In a recent conversation with some friends, I heard about the practices of a rather large, dominant grocery chain whose image is based on healthy, wholesome foods. According to my friends, this chain has a practice of throwing out fresh produce simply because it is unattractive. This would ensure that all the produce on display appeared beautiful, tasty, and fresh, but perfectly tasty, perfectly fresh items were being tossed because they weren’t beautiful. Of course, this chain also tries to keep Freegans and other trash-pickers from pillaging their Dumpsters, ensuring that the items they waste go to landfills and not hungry bellies.
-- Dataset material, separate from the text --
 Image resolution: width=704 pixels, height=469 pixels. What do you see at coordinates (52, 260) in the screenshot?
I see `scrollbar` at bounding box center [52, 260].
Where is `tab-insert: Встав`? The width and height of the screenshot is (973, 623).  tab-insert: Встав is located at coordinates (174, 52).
I heard this story second hand, of course, and that’s why I’m withholding the name of the grocery chain – you don’t call someone out on an unsubstantiated rumor – but the events seem likely enough to me, considering our throw-away culture.
So there’s this growing subculture of people who dig around in Dumpsters and other trash receptacles and find perfectly good loaves of bread in their original, unharmed packaging, pounds of fruits and veggies that just need to be washed, cereals whose boxes had been crushed a bit, or cans with dents in them. These people are completely living off these types of food, making a political and economic statement by not spending money on production. They find other treasures in the trash as well, not just food items, and use these to furnish or decorate their homes – heck, some even turn to squatting in empty, bank owned properties to make use of homes that stand empty.
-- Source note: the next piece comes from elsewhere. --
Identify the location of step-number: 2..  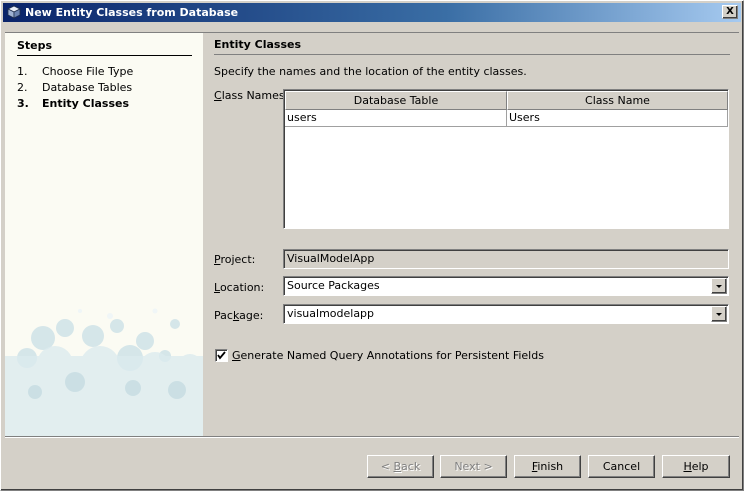
(22, 88).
If you’re not ready to plunge head-first into the Freegan lifestyle, perhaps you’d like to make a bit of side money at flea markets and other resale stores. A practice called “suburban gold mining” is more what I think most of us think of when we hear the term Dumpster Diving. A surprising amount of useful furniture, bicycles, artwork, first edition books, working electronics, and other useful stuff is tossed into the trash and some of it has been found. Gold Miners scour the best neighborhoods for useful trash and take home their finds sometimes by the truckload. They clean up and/or fix the items they find, and turn them around for a good profit at local flea markets, resale shops, or sites like eBay. The practice is getting so popular that there are several articles on it on the popular how-to website Instructables.
Of course, you don’t have to have an ulterior political or economic motive for trash picking – you could just see something awesome on the side of the road and decide to save it! It’s up to you.
When I was about 13 years old, I found a woven mat of some kind in the trash. It was made of some kind of plant material and had beautiful circular patterns in it. It had been tossed because it was frayed in some places, but I broke out some of the round pattern pieces and used them as display mats under some of the decorative items in my room. It wasn’t much, but it opened my mind to the idea that “one person’s trash is another person’s treasure.”
Have you ever picked something from the trash? If so, what was it, and what did you do with it?